People who regularly play video games tend to "see more" in a visual field and have better decision-making abilities than people who don't play these games, a new study from Duke University has found.
"Gamers see the world differently. They are able to extract more information from a visual scene," said Greg Appelbaum, an assistant professor of psychiatry in the Duke School of Medicine.
The study included 125 participants who were either non-gamers or very intensive gamers. Each of the participants was given a visual memory task, in which the participant was shown a circular arrangement of 8 letters for about a tenth of a second. An arrow would appear on the screen at a delay range of 13 milliseconds to 2.5 that pointed to one spot on the circle where a letter had previously appeared. The participants' task was to identify the letter in that spot.
Researchers found that people who played games outperformed non-players every single time.
Previous work has shown that gamers tend to process a vast amount of visual data in relatively less time. A gamer makes "probabilistic inferences" where he/she needs to make decisions about visual signals. "They need less information to arrive at a probabilistic conclusion, and they do it faster," Appelbaum said in a news release.

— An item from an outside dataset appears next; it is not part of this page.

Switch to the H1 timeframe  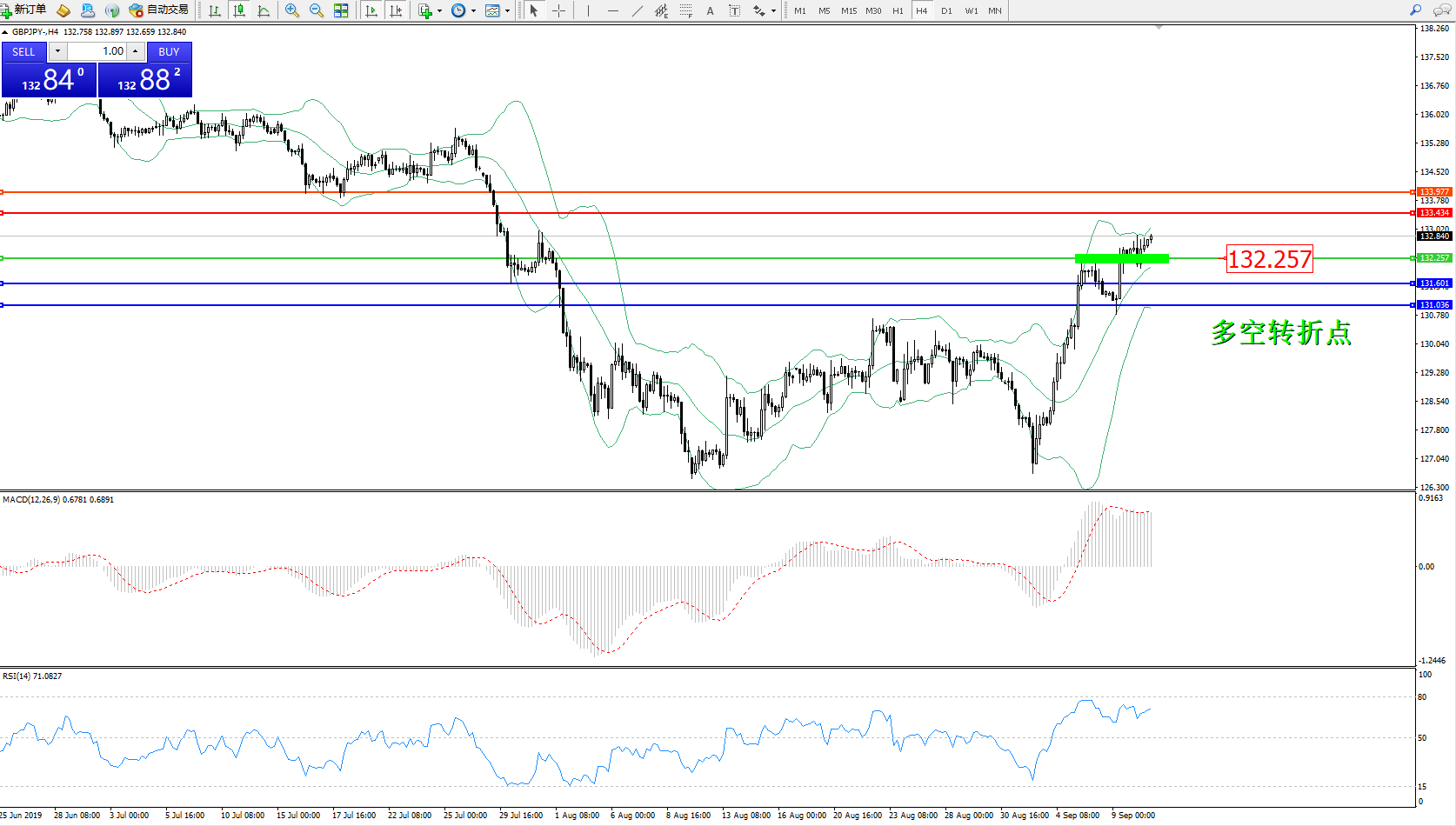point(898,10)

Participants in both the groups discarded unwanted information at the same rate, but researchers found that gamers had stored a large amount of information at the beginning of the task.
Researchers reasoned that there could be three possible reasons that were associated with the gamers' performance in the visual memory task: they were seeing better, storing more information or had improved decision-making skills.
Applebaum said that it is more likely that gamers had developed the ability to better scan the visual field and that they had better decision-making skills.
The study is published in the journal Attention, Perception and Psychophysics.
Another related study had found that video games slow memory decline in older adults.